Türban tartışması Ancak Adel durmuyor; Türkiye'deki laik sistemi sorgulamaya devam ediyor. Bu kez sözü kızların üniversiteye neden türbanla giremediğine getiriyor. AK Parti hükümetinin bu konuyu nasıl çözemediğini sorguluyor. Bu söz üzerine ODTÜ Öğretim Üyesi Prof. Dr. Hüseyin Bağcı araya giriyor. "İran'da başı açık kız öğrenciler üniversiteye girmeye başladığı gün siz bizi anlayacaksınız." Prof. Bağcı durmuyor: "Modernleşme sürecine Türkiye, Afganistan ve İran ile başladı. Önce Afganistan koptu, 1979'dan sonra da İran farklı yön çizdi. Türkiye ise Batı ile hareket etti, dininden de taviz vermedi. Türkiye'de hükümetlerin din düşmanı olduğu algılamanız yanlış. İran 1979 devriminin değer sistemini satamadı, alan bir tek ülke de olmadı. Bu da sizin kaybınız..." Adel, "Resmi görüşü dinledik, şimdi sivil görüşleri dinleyelim" deyince Prof.Bağcı sert çıkıyor: "Ben akademisyen, sivil bir kişi olarak konuşuyorum, herkes sözünü bilsin."

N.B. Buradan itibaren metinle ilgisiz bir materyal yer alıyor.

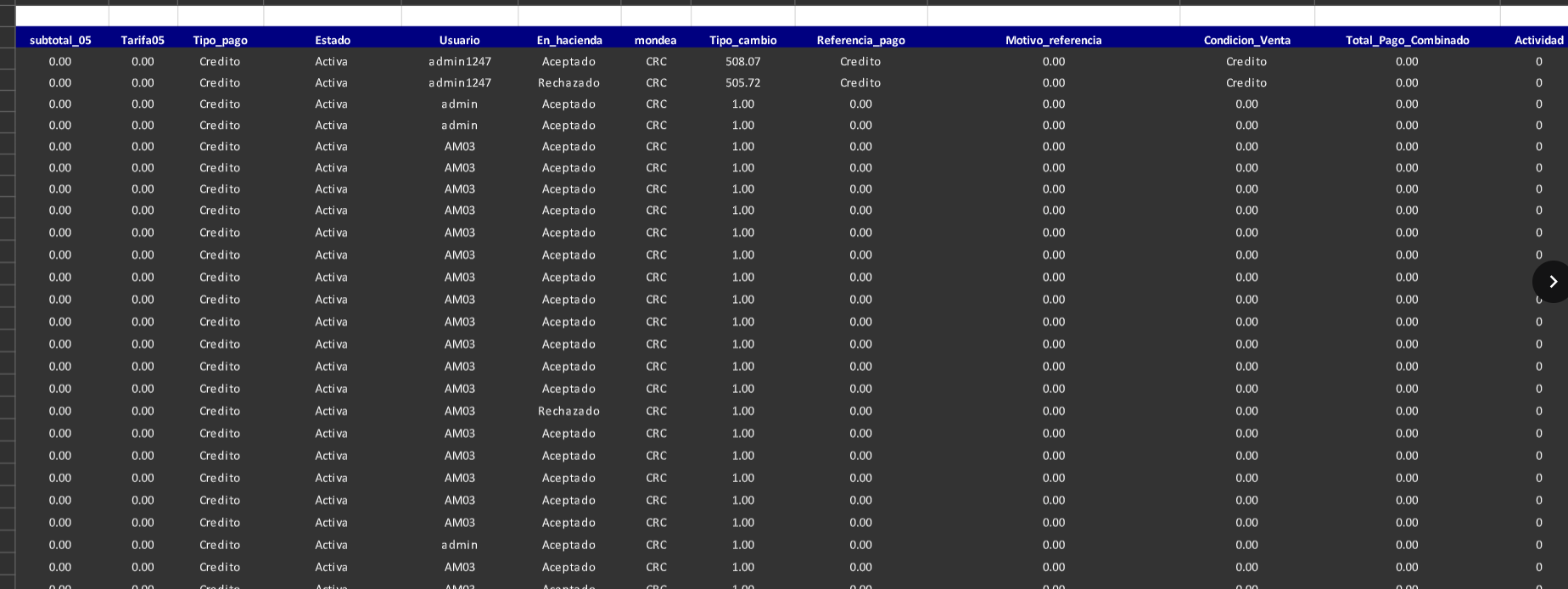Click the next arrow chevron on right edge
This screenshot has height=589, width=1568.
click(1552, 282)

Hatemi yumuşattı Meclis Başkanı Adel, bu noktada durmuyor: " Türkiye'de devlet dini desteklemiyor, Osmanlı da dini destekleyen devlet değildi, ayrıca o kadar baskı yapılırken, insanlar camileri nasıl doldurup taşırıyor." Masada, "gereksiz bir soru" sesleri yükseliyor. Adel tepkiler üzerine, "Sorulmamış kabul edin, geri alıyorum" diyor. Prof. Dr. Hüseyin Hatemi, sakin ses tonuyla ortamı yatıştırarak, Türkiye ile İran arasında dine bakıştaki farklılığı anlatıp ekliyor: " İnsanların çok sayıda camiye gitmesi İslamiyete yaklaşım değildir, konjonktüre ayak uydurmaktan kaynaklanan bir durumdur." Eski bakanlardan Namık Kemal Zeybek de 19. yüzyılda Osmanlı'nın batılılaşma çabasına Tahran'ı da katmak için verdiği uğraşı anlatıyor. Yemek buz gibi bir havada son buluyor.